Exercise instructions: Copy out all of the lines below exactly; the pictures do not belong in the copy.

=====

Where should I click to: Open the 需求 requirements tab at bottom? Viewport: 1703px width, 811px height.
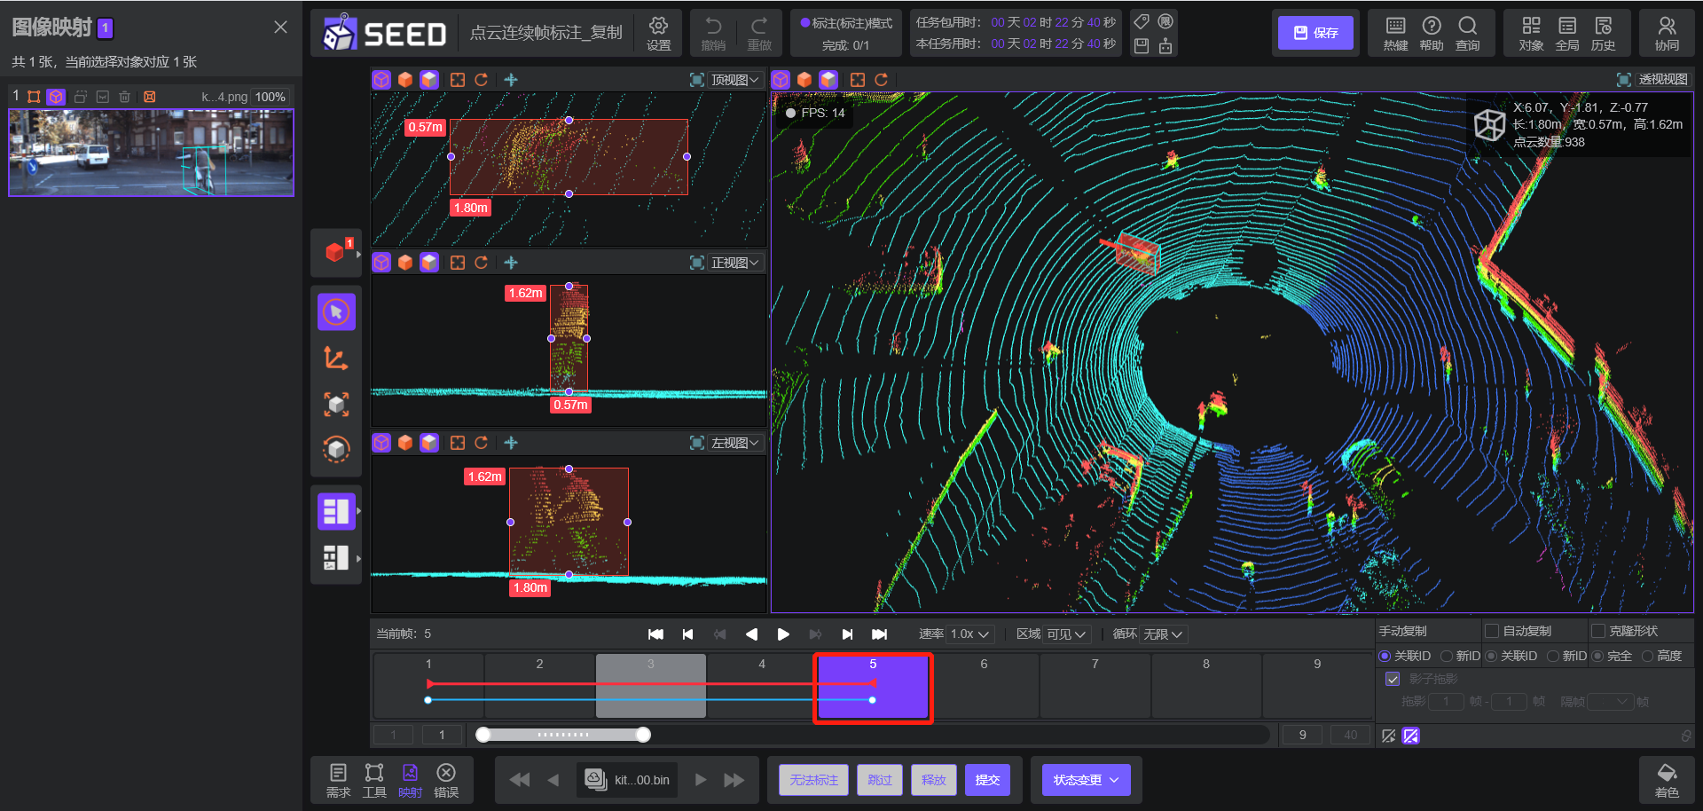(338, 779)
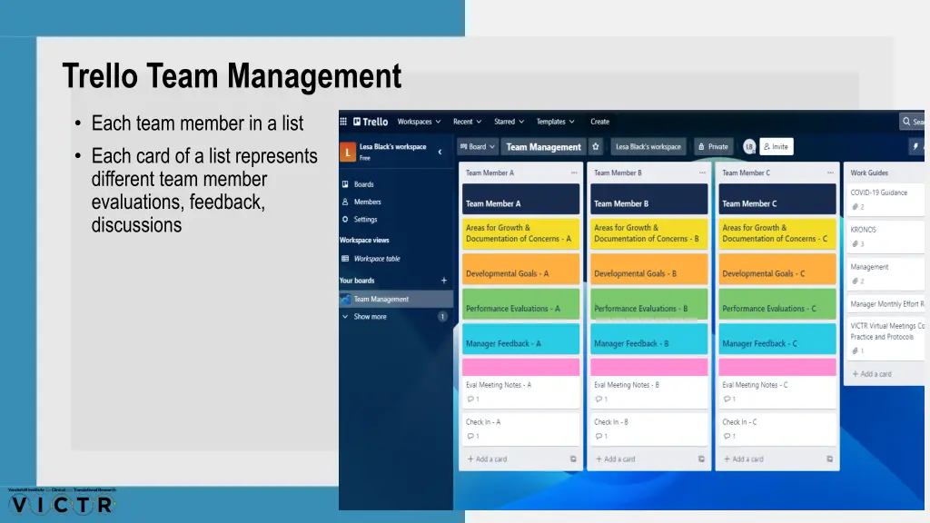This screenshot has height=523, width=930.
Task: Click template icon in Team Member B list
Action: 701,459
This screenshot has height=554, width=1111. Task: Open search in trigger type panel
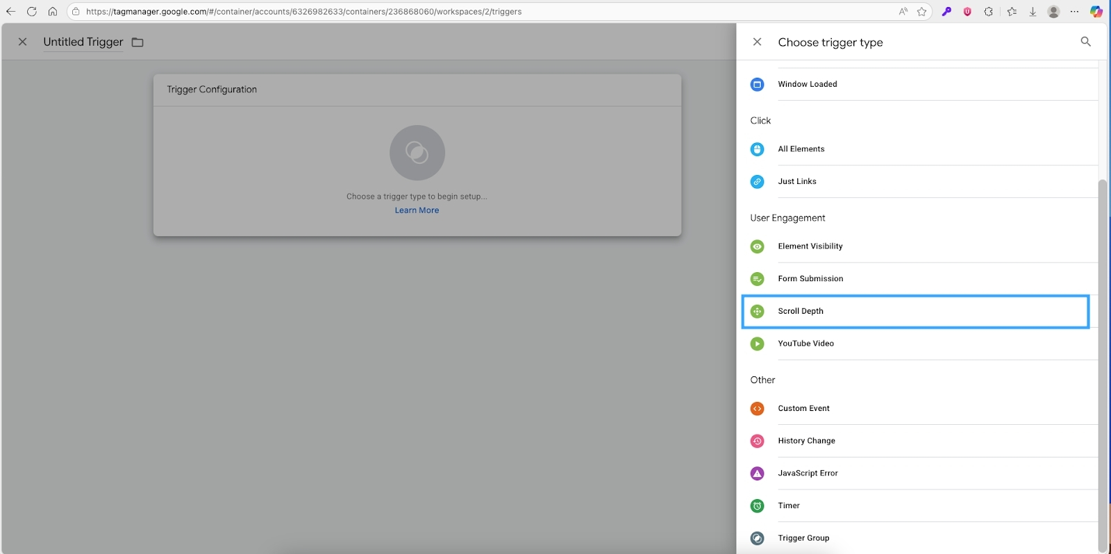pyautogui.click(x=1085, y=42)
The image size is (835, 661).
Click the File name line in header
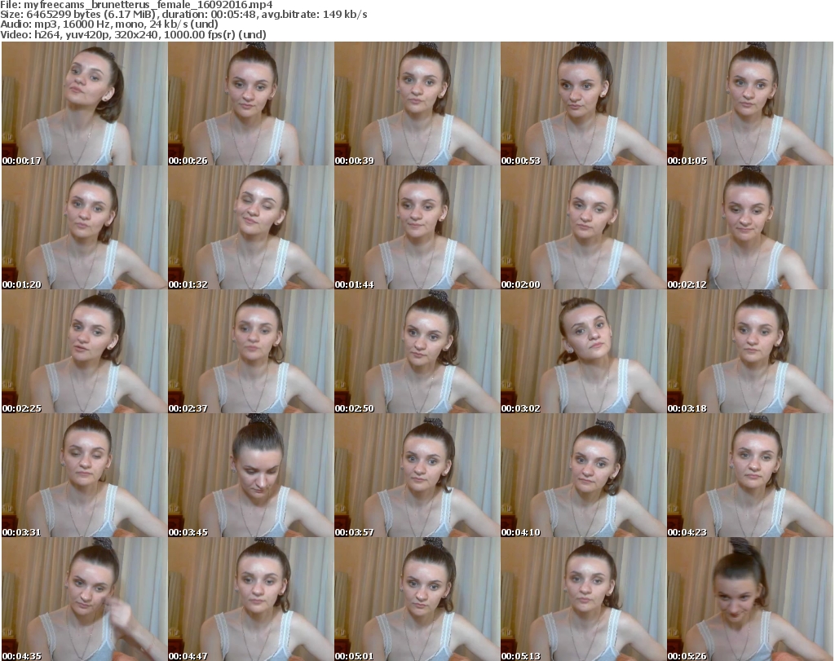tap(137, 4)
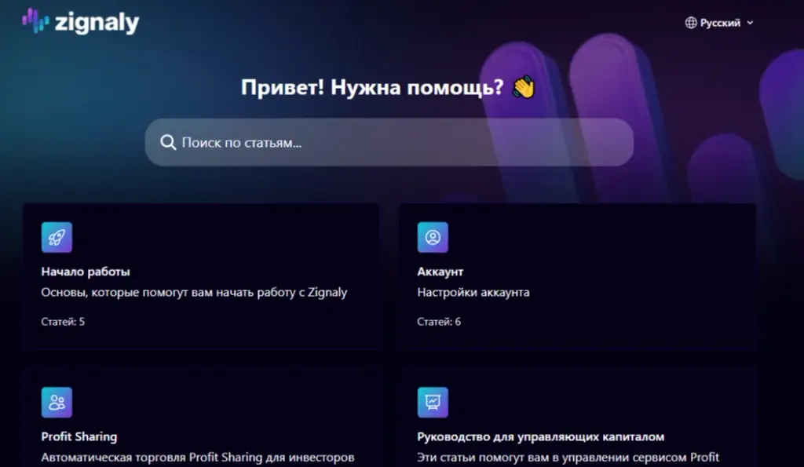Click Статей: 6 article count
804x467 pixels.
(x=439, y=322)
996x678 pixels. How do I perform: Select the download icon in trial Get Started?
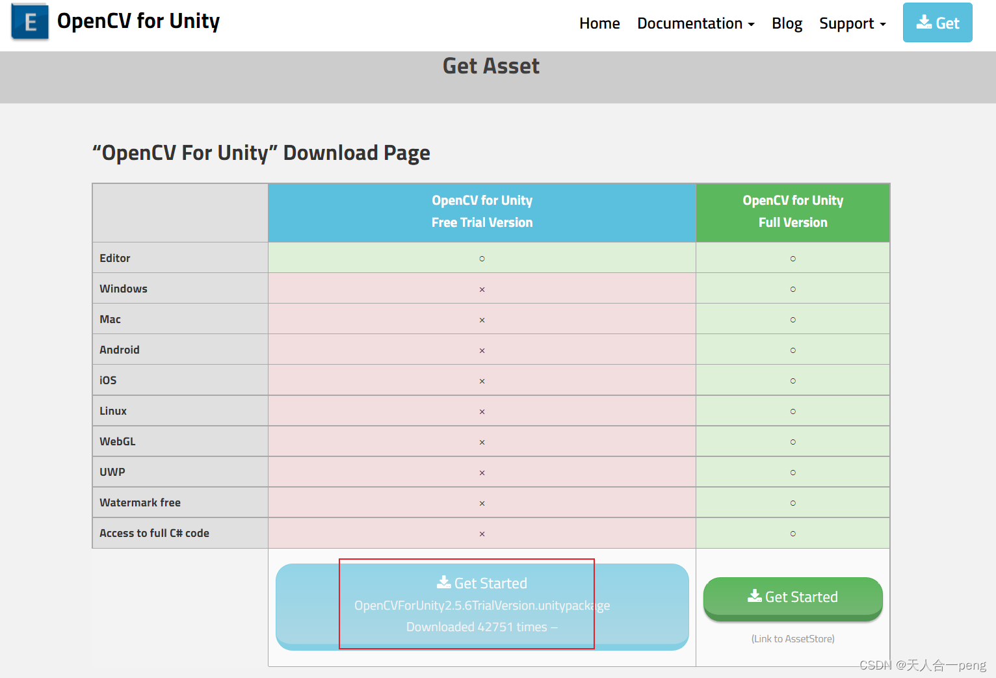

=====

Answer to this task:
Where should I click to: Open the 需求 requirements tab at bottom? Viewport: 1703px width, 811px height.
(338, 779)
This screenshot has height=523, width=930.
Task: Click template icon in Team Member B list
Action: 701,459
This screenshot has height=554, width=1111. Task: Open search in trigger type panel
pyautogui.click(x=1085, y=42)
The image size is (835, 661).
Click the File name line in header
tap(137, 4)
Click Статей: 6 article count
804x467 pixels.
(x=439, y=322)
996x678 pixels. How do I perform: Select the download icon in trial Get Started?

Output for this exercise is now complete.